そのためには、従業員一人ひとりが品質に責任を持つこと。外部の部品メーカーの協力を得ること。
 ところが、アメリカ企業は求める姿とまったく違う働かせ方をしている。アメリカ式をそのまま受け入れてしまっては、日本国内で培ってきた強みを再現することはできない。
その影響から抜け出すことは、ホンダにとって難しいことに思えた。長い年月をかけてアメリカの労働組合と企業が作り上げてきたまさに社会文化の一部だったからだ。
 しかし、何が何でもそれと違う仕組みをアメリカに造らなければならない。それがホンダの命題だった。そのため、コンサルテイング会社や研究機関に、この課題の実現可能性の調査を依頼した。そこから出てきた結論は、アメリカに日本のしくみを移植することは充分にできる。そのための条件は立地の選定と新規従業員の採用を慎重に行うことだった。

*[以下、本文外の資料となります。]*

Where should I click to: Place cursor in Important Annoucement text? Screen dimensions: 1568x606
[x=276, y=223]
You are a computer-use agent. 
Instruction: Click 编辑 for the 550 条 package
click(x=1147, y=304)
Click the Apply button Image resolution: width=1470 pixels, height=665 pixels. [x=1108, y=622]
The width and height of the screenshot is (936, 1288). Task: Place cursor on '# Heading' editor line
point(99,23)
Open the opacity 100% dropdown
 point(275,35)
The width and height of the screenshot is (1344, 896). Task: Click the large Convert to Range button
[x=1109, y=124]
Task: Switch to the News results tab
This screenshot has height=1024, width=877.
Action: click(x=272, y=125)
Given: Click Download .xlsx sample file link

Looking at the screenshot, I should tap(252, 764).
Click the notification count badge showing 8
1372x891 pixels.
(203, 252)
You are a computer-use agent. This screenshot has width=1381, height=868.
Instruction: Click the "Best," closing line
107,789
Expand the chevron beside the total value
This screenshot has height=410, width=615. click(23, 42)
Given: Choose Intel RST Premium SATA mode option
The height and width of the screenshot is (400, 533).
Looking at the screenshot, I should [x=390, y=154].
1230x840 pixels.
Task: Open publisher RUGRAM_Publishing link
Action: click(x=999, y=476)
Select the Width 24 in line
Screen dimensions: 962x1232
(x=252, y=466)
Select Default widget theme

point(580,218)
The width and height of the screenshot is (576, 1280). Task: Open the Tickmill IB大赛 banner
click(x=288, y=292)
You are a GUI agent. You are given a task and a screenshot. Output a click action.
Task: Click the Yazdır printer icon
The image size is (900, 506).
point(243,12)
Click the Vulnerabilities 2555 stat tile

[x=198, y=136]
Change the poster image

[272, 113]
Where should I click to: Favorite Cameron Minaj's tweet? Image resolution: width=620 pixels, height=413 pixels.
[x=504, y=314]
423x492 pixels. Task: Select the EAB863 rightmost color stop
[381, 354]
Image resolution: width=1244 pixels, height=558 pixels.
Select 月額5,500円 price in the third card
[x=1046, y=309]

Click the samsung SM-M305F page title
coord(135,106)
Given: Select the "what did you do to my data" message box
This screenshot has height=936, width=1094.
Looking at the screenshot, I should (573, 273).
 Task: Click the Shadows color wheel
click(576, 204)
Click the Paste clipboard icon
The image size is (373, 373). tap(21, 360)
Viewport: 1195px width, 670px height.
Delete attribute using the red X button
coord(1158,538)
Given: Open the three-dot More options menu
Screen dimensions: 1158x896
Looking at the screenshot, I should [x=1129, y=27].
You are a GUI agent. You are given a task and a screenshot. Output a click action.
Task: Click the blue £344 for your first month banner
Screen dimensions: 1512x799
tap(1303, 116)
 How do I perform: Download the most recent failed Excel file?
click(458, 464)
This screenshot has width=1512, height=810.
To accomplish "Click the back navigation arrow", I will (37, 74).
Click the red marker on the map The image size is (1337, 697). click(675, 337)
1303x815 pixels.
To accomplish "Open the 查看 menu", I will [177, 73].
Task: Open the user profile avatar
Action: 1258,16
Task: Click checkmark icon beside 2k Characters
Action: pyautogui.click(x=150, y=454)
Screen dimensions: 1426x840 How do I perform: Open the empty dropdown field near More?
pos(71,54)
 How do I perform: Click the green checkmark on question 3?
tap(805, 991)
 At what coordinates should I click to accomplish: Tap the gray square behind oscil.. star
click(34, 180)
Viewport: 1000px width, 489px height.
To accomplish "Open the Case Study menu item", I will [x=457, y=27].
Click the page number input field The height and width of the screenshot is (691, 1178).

 選んだのはオハイオ州コロンバス市郊外。従業員の採用も3000人から50人を選ぶという慎重なものだった。
 そうして次のようなしくにを組み込んだ。
 駐車場や食堂などの利用はすべての従業員を平等に扱う、人事部は従業員の面倒を細かく見る。仕事で身に着けた知識や技能のレベルに応じて手当を支給する。役員と従業員の賃金格差を大きくしない。業績がわるくなっても簡単に解雇しない。等々
 同じような方式は後続の日本企業に受け継がれた。
 それは日本企業を成功に導いたけれども、アメリカに暮す人々にとっても社会システムや生活を根底から覆すものだった。同じことは世界各地で起こった。
MITが調査結果を発表したのは1990年だった。
それは、日本とアメリカの自動車メーカーの競争力の差は(単に価格だけではなく)企業組織全体の機能の有機的な連携のサイクルに潜んでいることを明らかにするものだった。このしくみを「リーンシステム」と名付けた。